Using a single audio source, suppose I take two samples of the same length (say, 10s), with the same sample rate (say, 44100Hz), one just 1/3 sample length (7 microseconds) away from the other. Does FFT on the two samples return (roughly) the same shape? Is there a way for me to sync the two samples?

• Have you tried running a few experiments to see what happens? – MBaz Jun 24 '20 at 21:16
• @MBaz any experiment you recommend? I tried running phase shift and it worked (as in I could get the offset and sync the signals) on a couple of pure sinusoidal functions but it failed with more complex functions. – Koko191 Jun 24 '20 at 21:47

Fourier transforms possess a form of (in magnitude) shift-invariance, also called time-invariance, or shift property (see Properties of the Fourier Transform-shift properties): "a shift in time corresponds to a phase rotation in the frequency domain":

$$F\{x(t−t_0)\}=\exp(−j2πft_0)F\{x(t)\}\,.$$

This property of the continuous Fourier transform has analogues in its discretized versions. So many techniques to compensate for shifts or synchronize signals are based on this property. I'll name a few ones: cross-correlation, time-delay estimation, generalized cross-correlation (GCC), fractional delay filters. They can give you initial pointers.

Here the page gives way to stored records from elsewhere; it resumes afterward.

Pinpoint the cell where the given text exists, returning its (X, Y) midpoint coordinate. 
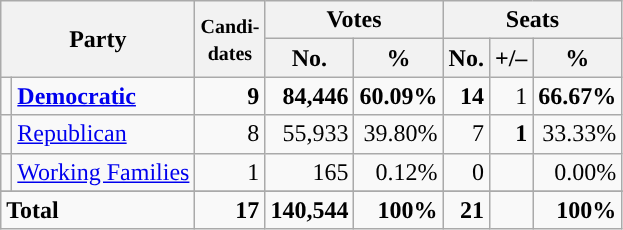
9 (230, 96)
0 (466, 172)
Total (98, 210)
66.67% (578, 96)
0.00% (578, 172)
21 (466, 210)
Democratic (104, 96)
+/– (510, 58)
Candi-dates (230, 39)
84,446 (310, 96)
165 (310, 172)
Working Families (104, 172)
Republican (104, 134)
Seats (532, 20)
39.80% (398, 134)
Party (98, 39)
Votes (354, 20)
7 (466, 134)
0.12% (398, 172)
55,933 (310, 134)
33.33% (578, 134)
17 (230, 210)
8 (230, 134)
140,544 (310, 210)
14 (466, 96)
60.09% (398, 96)
Determine the [x, y] coordinate at the center of the cell enclosing the given text.  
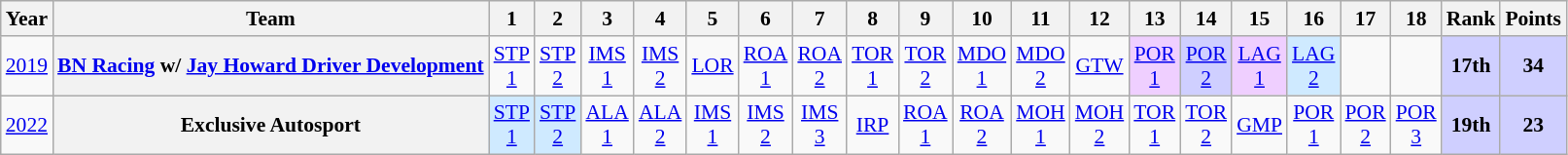
15 [1260, 18]
14 [1205, 18]
2019 [27, 66]
Rank [1472, 18]
ALA2 [660, 124]
19th [1472, 124]
10 [982, 18]
11 [1040, 18]
GTW [1100, 66]
23 [1533, 124]
3 [607, 18]
12 [1100, 18]
16 [1313, 18]
9 [925, 18]
POR3 [1416, 124]
ALA1 [607, 124]
Points [1533, 18]
5 [712, 18]
LAG2 [1313, 66]
Year [27, 18]
LAG1 [1260, 66]
MDO2 [1040, 66]
17th [1472, 66]
34 [1533, 66]
6 [766, 18]
8 [873, 18]
IMS3 [819, 124]
4 [660, 18]
1 [511, 18]
17 [1366, 18]
7 [819, 18]
BN Racing w/ Jay Howard Driver Development [270, 66]
MDO1 [982, 66]
MOH2 [1100, 124]
Team [270, 18]
MOH1 [1040, 124]
LOR [712, 66]
2022 [27, 124]
13 [1155, 18]
2 [558, 18]
18 [1416, 18]
Exclusive Autosport [270, 124]
GMP [1260, 124]
IRP [873, 124]
Return the [x, y] coordinate for the center point of the cell that contains the specified text.  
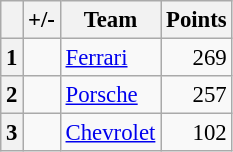
Porsche [110, 95]
Team [110, 20]
1 [12, 58]
3 [12, 133]
102 [196, 133]
269 [196, 58]
Points [196, 20]
Ferrari [110, 58]
Chevrolet [110, 133]
2 [12, 95]
+/- [42, 20]
257 [196, 95]
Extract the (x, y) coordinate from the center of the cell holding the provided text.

In Matlab, functions like finddelay or alignsignals can be used.

Does FFT on the two samples return (roughly) the same shape?

Yes, it's "roughly" the same shape

Is there a way for me to sync the two samples?

Depends a bit on the details. If both have the same sampling clock source but just a constant sampling offset. However if the clocks are not phase locked, than the sampling offset will drift slowly over time, so the fractional delay will be time varying. In this case you will need an asynchronous sample rate converter.